BETWEEN TRAINING AND EXPLOITATION: THE INTERNSHIP IN BUSINESS ADMINISTRATION AND THE CHALLENGES OF PRECARIOUSNESS IN THE BRAZILIAN LABOR MARKET
Internship; Business Administration; Labor; Labor Precarization; Training.
The present study addresses the complexity of academic internships in Brazil, particularly in the field of Administration, where the ideal model often diverges from everyday practice. Although Law No. 11.788/2008 defines internships as supervised educational activities that prepare students for the labor market and serve as a bridge between theory and practice, reality reveals a mismatch between the pedagogical purpose and its implementation, with internships that, while ostensibly formative, may reproduce precarious labor practices. The central issue lies precisely in this ambiguity: the internship is both a tool for education and professional integration, but it can also constitute a space of exploitation, with students subjected to excessive workloads, tasks unrelated to their field of study, and inadequate compensation.

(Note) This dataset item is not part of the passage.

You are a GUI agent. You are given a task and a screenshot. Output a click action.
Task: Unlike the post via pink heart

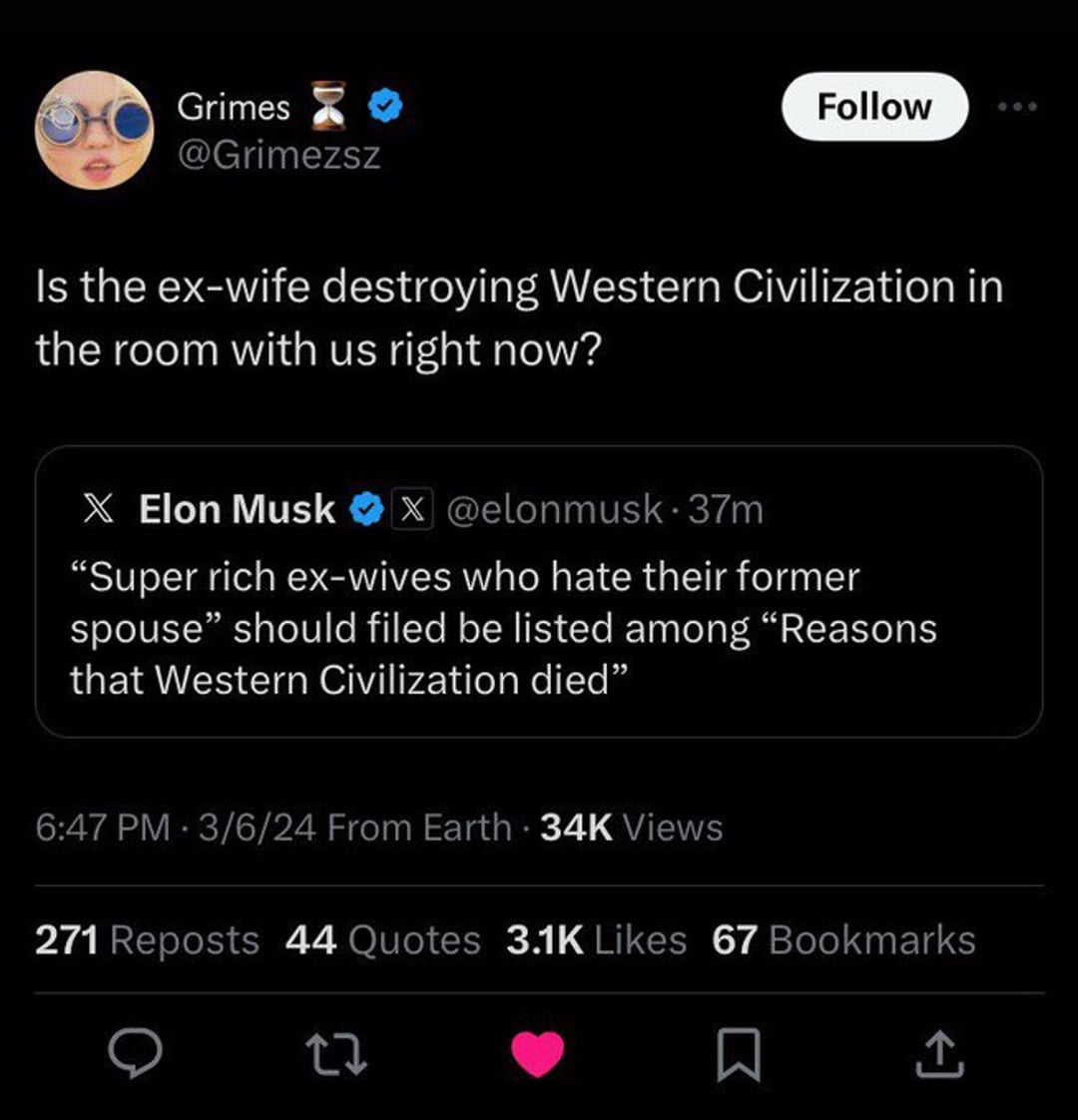tap(538, 1055)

The expansion of higher education and the productive restructuring have intensified these contradictions, turning internships into a form of early entry into the labor market, often under precarious conditions. Despite the growing body of research on the subject, gaps remain, particularly regarding the implications for professional training and the labor market, highlighting the need for further investigation. The general objective of this dissertation is to analyze internships in the context of Administration education and the associated labor relations, unfolding into specific objectives such as characterizing internship practices among students in the field and identifying elements of precarization within these relationships. The research question guiding the study seeks to understand how internships, in the context of Administration, function simultaneously as spaces for learning and for precarization. The study proposes to characterize internship practices and identify precarious elements, suggesting an approach oriented toward the collection and analysis of data on these conditions. It is expected that this research will deepen the understanding of internships, unveiling their contradictions and contributing both to the academic literature and to the social debate on the need to safeguard their pedagogical function in the face of the logics of labor precarization in contemporary capitalism.